A few months ago, I created the following bug report at the Mozilla project’s install of Bugzilla:
User-Agent: Mozilla/5.0 (X11; U; Linux i686; en-US; rv:1.7.5) Gecko/20041107 Firefox/1.0
Build Identifier: Mozilla/5.0 (X11; U; Linux i686; en-US; rv:1.7.5) Gecko/20041107 Firefox/1.0
Steps to Reproduce:
1. Install jstest package (attached).
2. Edit xul.js (in zip file), replacing the second parameter to the “save()” call to a local file on your system (or to a file that doesn’t exist yet in a writable directory).
3. Place xul.js (in zip file) on a remote server.
4. Edit the button in jstest.xul within package so that the parameter to “execute()” in the “oncommand” parameter points to the file created in step 2.
5. Run the package and press the button.
A file is written to the local path specified in the remote script containing the text sent as the first parameter to the remote “save()” function.
In plain English, it means that installing Firefox extensions can be dangerous if you’re not very careful about what you install. When you install an extension, you’re giving full control of your browser to the developer who wrote the extension. In most cases, this’ll work out just fine, as most people who write extensions are writing utilities that they find useful and wanted to make available to others. But there’s always the jerk who ruins a good thing. Later in the bug report, I go back and forth with a key developer about whether or not this is in fact a bug. He concludes that it’s not. In short, if you agree to install an extension, you agree to take whatever pain or pleasure comes with installing that extension, and it’s a bad idea to install untrusted extensions. And of course he’s right. The extension system has to have pretty much full privileges or else it’ll be rendered essentially useless. So the credibility of Firefox as a secure browser is in some ways in the hands of users, who are known for installing spyware on their systems through IE and can’t really be trusted to keep security in mind.
To illustrate the point, I’ve written a little test extension named Prawn (as in shrimp) that shows you prawnography on demand. The real life example, of course, would showcase pornography and would be more fully-featured than my extension. Prawn adds an item to your “Tools” menu named “Prawn me” that, when selected, spawns a new tab loaded with a random racy image from prawnography.net. The extension also has an annoying habit of popping up a window every 30 seconds or so. It’s ok to download and try my extension — I promise it doesn’t do anything truly malicious, and it shows the point pretty well, I think. If you happen to be a prawn fetishist and you see this great extension that gives you access to prawnography, you might carelessly download this extension and find yourself stuck with annoying popups. Moreover, if the popups don’t indicate that they’re associated with the Prawn extension, you might not be able to figure out how to make them stop, short of reinstalling Firefox (though all it in fact takes is uninstalling the extension).

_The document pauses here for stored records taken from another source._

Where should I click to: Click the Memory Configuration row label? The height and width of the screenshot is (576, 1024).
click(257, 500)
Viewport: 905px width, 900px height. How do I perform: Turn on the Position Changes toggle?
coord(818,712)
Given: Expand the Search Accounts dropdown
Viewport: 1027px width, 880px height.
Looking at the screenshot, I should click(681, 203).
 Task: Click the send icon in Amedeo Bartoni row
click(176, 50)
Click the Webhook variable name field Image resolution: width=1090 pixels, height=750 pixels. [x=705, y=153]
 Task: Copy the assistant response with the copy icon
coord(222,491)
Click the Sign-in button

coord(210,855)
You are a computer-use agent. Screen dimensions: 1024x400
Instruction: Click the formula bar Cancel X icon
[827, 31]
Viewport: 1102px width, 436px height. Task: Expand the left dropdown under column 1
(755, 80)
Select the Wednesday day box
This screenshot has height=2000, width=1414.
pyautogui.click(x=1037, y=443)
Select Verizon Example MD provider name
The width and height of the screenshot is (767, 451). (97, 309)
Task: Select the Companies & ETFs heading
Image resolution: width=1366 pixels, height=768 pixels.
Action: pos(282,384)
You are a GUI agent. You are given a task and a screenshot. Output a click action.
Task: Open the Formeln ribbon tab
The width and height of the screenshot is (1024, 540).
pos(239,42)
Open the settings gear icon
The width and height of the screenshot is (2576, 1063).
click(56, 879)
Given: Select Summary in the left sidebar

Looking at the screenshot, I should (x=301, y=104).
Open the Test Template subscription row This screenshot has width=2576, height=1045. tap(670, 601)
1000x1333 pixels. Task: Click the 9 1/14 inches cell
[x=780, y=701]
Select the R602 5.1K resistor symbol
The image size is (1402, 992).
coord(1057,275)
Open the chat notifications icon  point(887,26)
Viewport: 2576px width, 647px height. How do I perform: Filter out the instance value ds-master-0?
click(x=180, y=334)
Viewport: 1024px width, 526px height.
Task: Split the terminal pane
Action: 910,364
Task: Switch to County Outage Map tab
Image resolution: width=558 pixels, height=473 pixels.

The moral here isn’t that Firefox is bad or insecure, though the argument could be made. I’ve spoken to Firefox developers who point out that the extensions manager instructs users not to install untrusted extensions, and I suppose that’s valid, though we all know that it’s absurd to trust users to follow instructions. (In spite of my warnings about not installing untrusted extensions, did you download and install mine? If so, shame on you. It really is safe, but what if somebody else wrote a similar blog posting with their own extension that actually turned out to be malicious?) Developers and advocates also point out that one of Firefox’s big strengths is that it doesn’t run ActiveX controls, which are responsible for most of the malware that’s out there. And that’s true and good. But if a similarly exploitable technology is built into Firefox, is it really that much better?
Well, I think it is. I’m a devoted Firefox user, and I encourage everybody I can to use the browser. But I also encourage them to be sensible about what extensions they add to Firefox. Theoretically, the extensions available at update.mozilla.org are safe, but I don’t know how much scrutiny is actually given to extensions before they’re added there. (There may be a great deal of scrutiny; I’m not saying there’s not; I’m just saying that I don’t know.) And I don’t know how much code review is done. Is it possible, I wonder, to submit and have approved a cool extension but then to go back and edit it without review a few months later so that it includes malicious code?
Questions like this are no doubt being asked as the Mozilla Foundation works even now on revamping update.mozilla.org, but they’re probably too technical and uninteresting to many, if not most, members of the growing pool of Firefox users. And debatably, they’re questions that users shouldn’t have to worry about. In an ideal world, you’d just install your browser and use it without looking back. The jerks out there who make malware will always find ways to thwart this ideal vision, I suspect. My advice, then, is to use Firefox (right now, it is safer than IE; if you don’t use Firefox, consider Opera or some other alternative). I also advocate spreading Firefox, an activity I’ve been engaged in for six months now. But don’t be blind to the shortcomings that the greatness of Firefox extensibility introduces. Try to verify that any extensions you install are safe. And whatever you do, if you need to browse prawnography, don’t use my extension to do so; you’ll find it most annoying, if (for now) technically harmless.